## TASK TO CARRY OUT
Copy the records in the stretch from the line containing "This screenshot has width=1485, height=568." through the line containing "coord(1358,554)", requests included, and raise every coordinate in the answers by 146. Leave the pictures out.

==== DATA SHOWN ====

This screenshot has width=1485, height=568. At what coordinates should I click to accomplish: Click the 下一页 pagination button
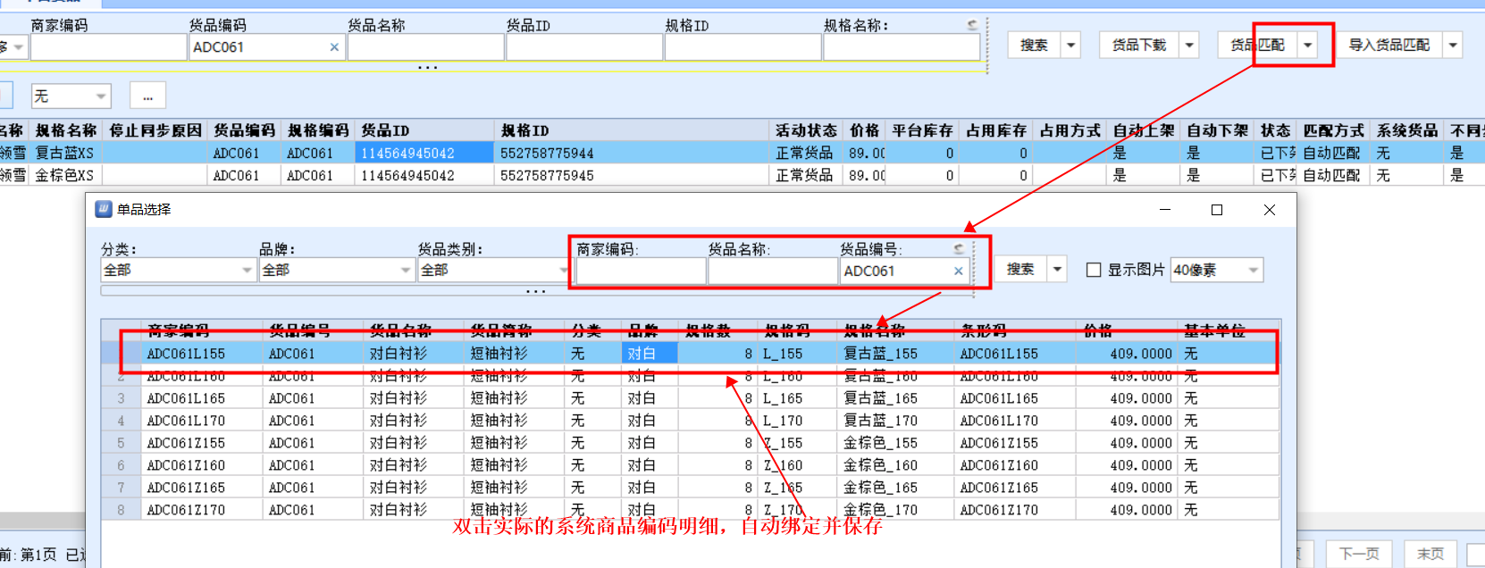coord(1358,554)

====
==== DATA SHOWN ====

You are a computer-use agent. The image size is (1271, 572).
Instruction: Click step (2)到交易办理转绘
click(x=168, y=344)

====
==== DATA SHOWN ====

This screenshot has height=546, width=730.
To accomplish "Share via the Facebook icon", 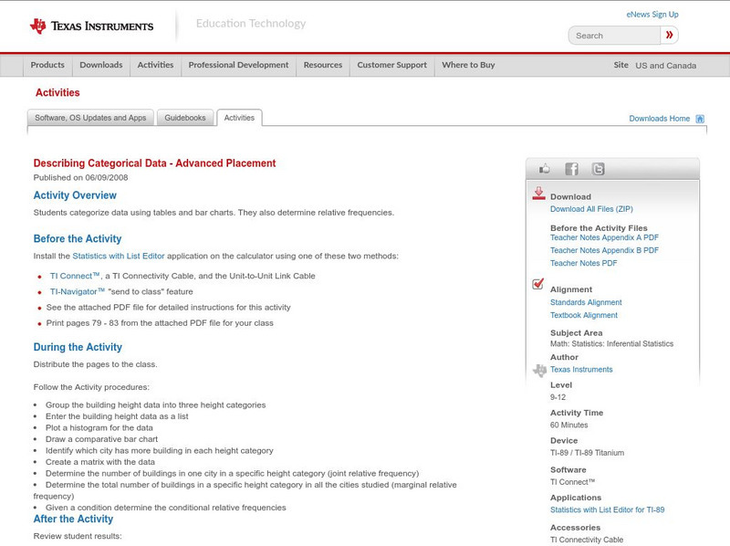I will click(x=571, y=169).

====

## TASK SOLUTION
This screenshot has width=1485, height=568. At what coordinates should I click to accomplish: Click the 下一页 pagination button
coord(1504,700)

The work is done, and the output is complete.